For the year ended December 31, 2025, net cash used in operating activities was $2,034,331. This reflects our net loss of $2,042,463, adjusted by non-cash related expenses including depreciation and amortization expense of $156,830, a bad debt provision of $18,724, loss on disposal of fixed assets of $86,522, a reversal of inventory of $14,223, gain from sale of leasehold improvement of $ 467,695, and operating lease expenses of $298,778, and then decreased by a net change in working capital of $70,804. The cash outflow from changes in working capital items mainly resulted from an increase in advances to suppliers from related party of $11,057, an increase in payments of accounts payable including payment to related party of $299,605, a decrease in outstanding taxes payable of $68,331, a decrease in outstanding accrued liabilities and other payables of $19,947, payments of lease liabilities of $216,631, and payment of lease liabilities to related party of $7,943, partly offset by cash inflow from a decrease in accounts receivables of $76,491, a decrease in accounts receivables from related party of $212,843, a decrease in other receivables and prepaid expenses of $24,214, a decrease in advance to suppliers of $34,371, a decrease in inventory of $110,187, a decrease in security deposit of 2,883, an increase in unearned revenue of $ 53,925 and an increase in unearned revenue from related party of $37,796.

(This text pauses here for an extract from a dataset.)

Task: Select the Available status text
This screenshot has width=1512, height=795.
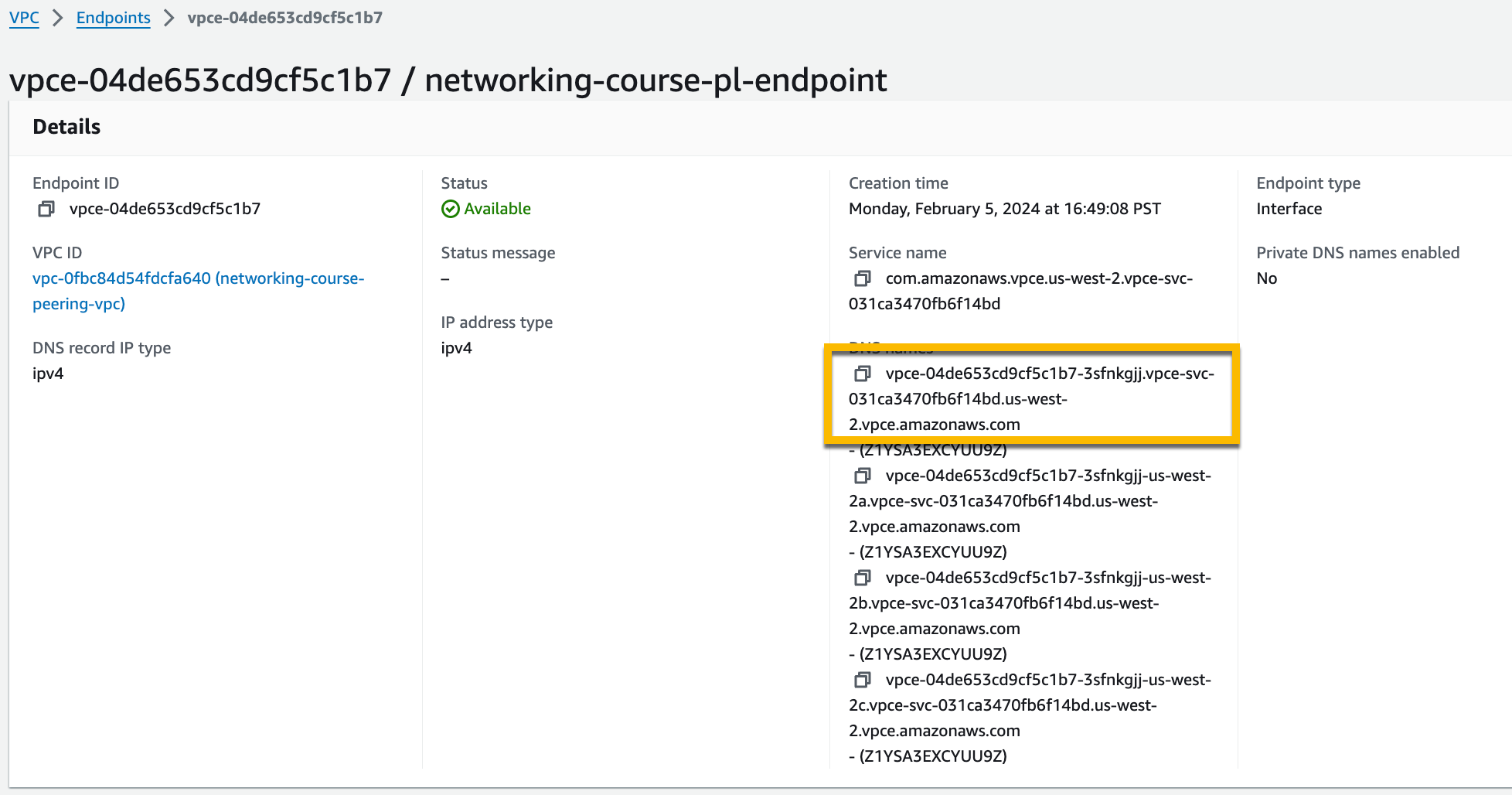Action: [497, 209]
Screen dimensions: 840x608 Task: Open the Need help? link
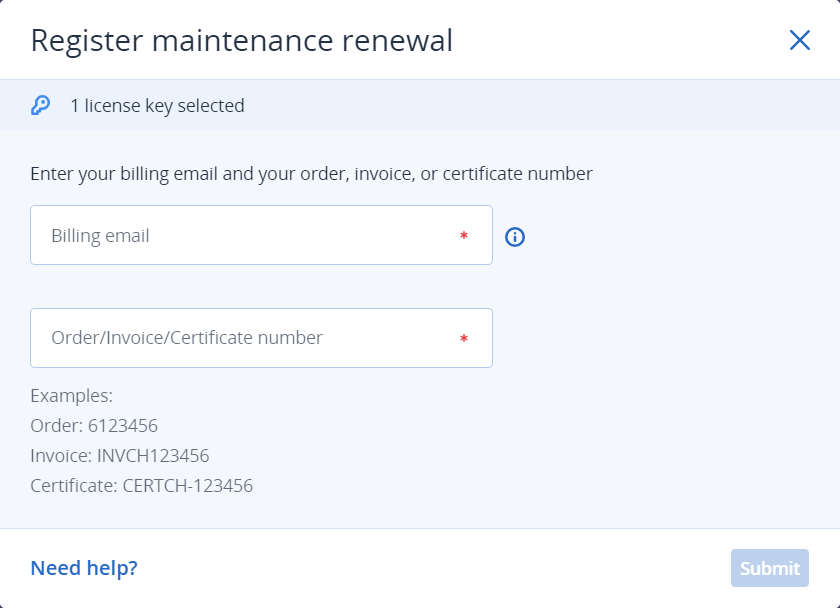pos(83,567)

For the year ended December 31, 2024, net cash used in operating activities was $1,628,834. This reflects our net loss of $2,768,341, adjusted by non-cash related expenses including depreciation and amortization expense of $321,282, a bad debt reversal of $22,415, an inventory impairment of $12,229, operating lease expenses of $542,675, a loss on disposal of fixed assets of $63,105, interest income of $24,867 and stock-based compensation of $301,127, and then decreased by a net change in working capital of $53,629. The cash outflow from changes in working capital items mainly resulted from an increase in accounts receivables from related parties of $431,703, an increase in inventory of $88,249, a decrease in unearned revenue of $40,971, payments of lease liabilities of $395,878, and payment of lease liability related parties of $7,959, partly offset by cash inflows from accounts receivable of $226,110, a reduction in from advances to suppliers of $112,748, a reduction in security deposits of $79,274, cash inflow from other receivables and prepaid expense of $38,729, increases in accrued liabilities and other payables of $28,304,an increase in taxes payable of $22,730, and an increase in accounts payable (including accounts payable to related parties) of $403,236.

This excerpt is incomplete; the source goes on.